So from this test we can conclude there is no direct correlation between BMI change and EQ5D-VAS (Gesundheitszustand)

EQ5D-VAS score change (before corona and current)

then we are looking for the correlation between changes in BMI and changes in EQ5D-VAS status between pre-Covid and now

my_data_clean <- my_data_clean[my_data_clean$DM20_01 > 0, ]
my_data_clean$DM20_01 <- as.numeric(as.character(my_data_clean$DM20_01))

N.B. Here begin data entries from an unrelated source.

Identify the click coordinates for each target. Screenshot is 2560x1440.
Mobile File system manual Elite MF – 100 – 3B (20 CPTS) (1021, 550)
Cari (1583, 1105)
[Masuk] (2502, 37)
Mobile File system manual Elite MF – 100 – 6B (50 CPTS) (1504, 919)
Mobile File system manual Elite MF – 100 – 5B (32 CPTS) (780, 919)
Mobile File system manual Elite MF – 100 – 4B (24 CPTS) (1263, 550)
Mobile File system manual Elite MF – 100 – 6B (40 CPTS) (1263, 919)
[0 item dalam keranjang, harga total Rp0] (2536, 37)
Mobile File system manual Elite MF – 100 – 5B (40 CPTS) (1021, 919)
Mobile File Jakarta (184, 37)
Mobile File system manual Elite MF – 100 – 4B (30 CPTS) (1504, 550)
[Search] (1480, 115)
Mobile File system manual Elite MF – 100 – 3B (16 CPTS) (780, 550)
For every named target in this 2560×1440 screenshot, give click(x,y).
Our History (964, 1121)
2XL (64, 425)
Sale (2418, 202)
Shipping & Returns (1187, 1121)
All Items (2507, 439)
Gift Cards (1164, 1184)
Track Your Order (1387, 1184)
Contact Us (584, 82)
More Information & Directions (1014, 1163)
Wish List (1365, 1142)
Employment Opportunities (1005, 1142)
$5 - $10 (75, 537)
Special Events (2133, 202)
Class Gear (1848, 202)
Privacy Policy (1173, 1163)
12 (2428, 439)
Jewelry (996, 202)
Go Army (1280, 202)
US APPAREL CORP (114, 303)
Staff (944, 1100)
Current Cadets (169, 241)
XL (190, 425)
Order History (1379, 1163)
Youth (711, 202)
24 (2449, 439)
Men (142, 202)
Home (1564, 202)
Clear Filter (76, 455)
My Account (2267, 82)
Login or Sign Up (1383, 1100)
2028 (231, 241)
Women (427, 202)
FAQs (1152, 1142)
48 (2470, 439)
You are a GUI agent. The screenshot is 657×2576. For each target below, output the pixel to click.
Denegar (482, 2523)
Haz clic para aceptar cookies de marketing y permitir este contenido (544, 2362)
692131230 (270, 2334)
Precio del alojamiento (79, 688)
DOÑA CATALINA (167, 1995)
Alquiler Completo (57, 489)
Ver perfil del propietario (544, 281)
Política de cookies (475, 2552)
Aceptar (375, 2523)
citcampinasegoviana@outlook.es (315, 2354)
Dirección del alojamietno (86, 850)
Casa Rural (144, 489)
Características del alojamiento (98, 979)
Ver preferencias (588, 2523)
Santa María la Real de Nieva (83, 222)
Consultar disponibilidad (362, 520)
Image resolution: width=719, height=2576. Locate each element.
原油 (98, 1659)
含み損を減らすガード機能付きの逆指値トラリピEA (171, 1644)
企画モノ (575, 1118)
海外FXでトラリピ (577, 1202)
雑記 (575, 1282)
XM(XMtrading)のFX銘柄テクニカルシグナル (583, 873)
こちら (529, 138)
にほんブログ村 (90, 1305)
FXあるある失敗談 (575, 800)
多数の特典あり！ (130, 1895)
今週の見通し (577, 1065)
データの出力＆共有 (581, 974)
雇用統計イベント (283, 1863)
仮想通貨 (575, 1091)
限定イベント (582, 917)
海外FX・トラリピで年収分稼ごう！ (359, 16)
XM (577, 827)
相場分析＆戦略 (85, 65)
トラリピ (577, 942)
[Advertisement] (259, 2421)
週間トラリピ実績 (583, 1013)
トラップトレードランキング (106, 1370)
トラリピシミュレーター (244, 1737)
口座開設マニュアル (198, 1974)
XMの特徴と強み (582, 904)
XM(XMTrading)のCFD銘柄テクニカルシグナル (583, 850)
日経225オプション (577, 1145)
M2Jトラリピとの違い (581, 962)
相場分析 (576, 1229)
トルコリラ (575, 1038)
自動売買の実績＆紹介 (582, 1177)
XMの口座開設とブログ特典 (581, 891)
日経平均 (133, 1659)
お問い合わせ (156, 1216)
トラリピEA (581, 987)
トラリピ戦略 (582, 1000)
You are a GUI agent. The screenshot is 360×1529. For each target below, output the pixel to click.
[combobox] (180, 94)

my_data_clean$health_status_change <- my_data_clean$EQ_08_01 - my_data_clean$DM20_01

hist(my_data_clean$health_status_change,
     main = "Histogram of health status Changes",
     xlab = "health status (Now - before Covid)",
     col = "lightblue",
     border = "black")

As we can guess participants reported their health condition went worse after Covid,

BMI before vs EQ5D-VAS change

Lets look what will happen if we look on correlation of BMI before Covid and changes in EQ5D-VAS status between pre-Covid and now

plot(my_data_clean$health_status_change, my_data_clean$BMI_before,
     main = "Scatter Plot of Gesundheitszustand change vs. BMI before)",
     xlab = "Gesundheitszustand change",
     ylab = "BMI before",
     col = "blue", pch = 16)
abline(lm(BMI_before ~ health_status_change, data = my_data_clean), col = "red", lwd = 2)

cor_test_before <- cor.test(my_data_clean$health_status_change, my_data_clean$BMI_before, method = "pearson", use = "complete.obs")
print(cor_test_before)

## 
##  Pearson's product-moment correlation
## 
## data:  my_data_clean$health_status_change and my_data_clean$BMI_before
## t = 1.4715, df = 359, p-value = 0.142
## alternative hypothesis: true correlation is not equal to 0
## 95 percent confidence interval:
##  -0.02599819  0.17921409
## sample estimates:
##        cor 
## 0.07742798

here we couldn’t spot any fatalistically significant correlation between BMI before covid and change in EQ5D-VAS score changes

BMI after vs EQ5D-VAS change

plot(my_data_clean$health_status_change, my_data_clean$BMI_after,
     main = "Scatter Plot of Gesundheitszustand change vs. BMI after)",
     xlab = "Gesundheitszustand change",
     ylab = "BMI after",
     col = "blue", pch = 16)
abline(lm(BMI_after ~ health_status_change, data = my_data_clean), col = "red", lwd = 2)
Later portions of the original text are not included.